Wat te doen:
1) Geef uit de tekst over Eben-Emael letterlijk het stuk terug dat begint bij "Eben-Emael; Tot 1963" en doorloopt tot en met "Sint Pietersberg op.".
2) Zet de tekst over Eben-Emael alsjeblieft voort, aansluitend op de laatste zin die er staat.

Tekstfragment:
-------------------------

MARCHE DE JOUR.
LES MARCHEURS DU GEER.
EBEN-EMAEL.
Eben-Emael; Tot 1963 behoorde Eben-Emael tot de Nederlandstalige provincie Limburg, maar bij de vaststelling van de taalgrens werd de plaats overgeheveld naar de provincie Luik in Wallonië. Door de lange lengte van de plaats wordt er in het Noorden tegen de taalgrens nog veel Nederlands gesproken terwijl het zuidelijk deel overwegend Frans is. Langs het dorp stroomt het riviertje de Jeker die in noordwaartse richting haar water afvoert. en oosten van Eben-Emael bevindt zich het Plateau van Eben-Emael, waar de weg naar Ternaaien overheen loopt. Wij wandelen vandaag op de taalgrens een stukje Wallonië en een stukje Vlaanderen. Na de start wandelen we de velden in en krijgen al vlug een prachtig panorama van de streek, ligt golvend hier nog. Wat velden en weilanden. Een kleine klim en achter ons de kerk van Eben Enael. Voor ons duikt “Montagne Saint Pierre” Sint Pietersberg op.

-------------------------

Datasetrecords:
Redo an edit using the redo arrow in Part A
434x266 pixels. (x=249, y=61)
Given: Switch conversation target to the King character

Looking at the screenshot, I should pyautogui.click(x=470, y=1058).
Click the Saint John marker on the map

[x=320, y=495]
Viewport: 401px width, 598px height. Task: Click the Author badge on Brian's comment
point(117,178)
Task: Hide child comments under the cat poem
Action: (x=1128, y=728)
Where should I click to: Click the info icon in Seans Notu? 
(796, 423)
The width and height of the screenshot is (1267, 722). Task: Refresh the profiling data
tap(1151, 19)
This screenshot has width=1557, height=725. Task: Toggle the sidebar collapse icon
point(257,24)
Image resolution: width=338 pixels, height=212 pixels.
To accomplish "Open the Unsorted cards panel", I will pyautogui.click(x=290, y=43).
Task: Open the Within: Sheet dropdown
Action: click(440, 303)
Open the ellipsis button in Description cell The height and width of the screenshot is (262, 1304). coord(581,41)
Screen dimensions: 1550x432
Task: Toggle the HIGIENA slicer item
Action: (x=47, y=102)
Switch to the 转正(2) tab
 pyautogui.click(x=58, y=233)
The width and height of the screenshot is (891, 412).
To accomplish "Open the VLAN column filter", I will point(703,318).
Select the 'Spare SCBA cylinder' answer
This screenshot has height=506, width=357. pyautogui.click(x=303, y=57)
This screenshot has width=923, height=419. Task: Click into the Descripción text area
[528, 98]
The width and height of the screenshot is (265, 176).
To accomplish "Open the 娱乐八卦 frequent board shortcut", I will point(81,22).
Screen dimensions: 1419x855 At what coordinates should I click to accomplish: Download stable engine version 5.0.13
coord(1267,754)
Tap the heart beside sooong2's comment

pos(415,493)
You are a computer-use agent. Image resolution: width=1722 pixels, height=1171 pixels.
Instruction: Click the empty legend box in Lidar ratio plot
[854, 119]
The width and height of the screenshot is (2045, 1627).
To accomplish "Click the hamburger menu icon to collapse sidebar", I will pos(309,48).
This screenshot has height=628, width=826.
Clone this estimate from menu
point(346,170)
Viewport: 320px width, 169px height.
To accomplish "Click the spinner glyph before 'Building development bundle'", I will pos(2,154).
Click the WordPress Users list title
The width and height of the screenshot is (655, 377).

-------------------------

Antwoorden:
1)
Eben-Emael; Tot 1963 behoorde Eben-Emael tot de Nederlandstalige provincie Limburg, maar bij de vaststelling van de taalgrens werd de plaats overgeheveld naar de provincie Luik in Wallonië. Door de lange lengte van de plaats wordt er in het Noorden tegen de taalgrens nog veel Nederlands gesproken terwijl het zuidelijk deel overwegend Frans is. Langs het dorp stroomt het riviertje de Jeker die in noordwaartse richting haar water afvoert. en oosten van Eben-Emael bevindt zich het Plateau van Eben-Emael, waar de weg naar Ternaaien overheen loopt. Wij wandelen vandaag op de taalgrens een stukje Wallonië en een stukje Vlaanderen. Na de start wandelen we de velden in en krijgen al vlug een prachtig panorama van de streek, ligt golvend hier nog. Wat velden en weilanden. Een kleine klim en achter ons de kerk van Eben Enael. Voor ons duikt “Montagne Saint Pierre” Sint Pietersberg op.

2)
De Sint-Pietersberg is een heuvel ten zuiden van de Limburgse stad Maastricht. Hij vormt het noordelijke gedeelte van het Plateau van Caestert, een zuid-noord verlopende heuvelrug met een lengte van 8 km (van Jekerdal in Maastricht tot Hallembaye in de Belgische gemeente Wezet). Voor een klein gedeelte ligt het Plateau van Caestert ook in de gemeente Riemst. De Sint-Pietersberg is bovengronds en ondergronds aangewezen als beschermd Habitatrichtlijngebied. Ondanks deze beschermde status heeft de gemeente Maastricht in 2003 een klein deel van de ondergrondse gangen laten volstorten, nadat er nabij het fort Sint Pieter verzakkingen waren opgetreden. Hoewel er wellicht sprake was van een economisch delict is de gemeente hier nooit op aangesproken. Sinds 2013 is de Sint-Pietersberg, samen met het aangrenzende Jekerdal, officieel Natura 2000-gebied en geniet de berg als zodanig bescherming door de nationale en Europese overheid. Het gebied is 233 hectare groot en omvat tevens 24 hectare aan ondergrondse mergelgroeves.
We wandelen verder en dalen af naar Kanne en het Albertkanaal.
Kanne ligt aan de Jeker en wordt in tweeën gedeeld door het Albertkanaal. Het gedeelte aan de (noord)oostelijke kant van het kanaal, heet Neerkanne, het andere, aan de (zuid)westelijke kant, heet Opkanne. Kanne ligt in het dal tussen het Plateau van Caestert (de Sint-Pietersberg) en de Muizenberg.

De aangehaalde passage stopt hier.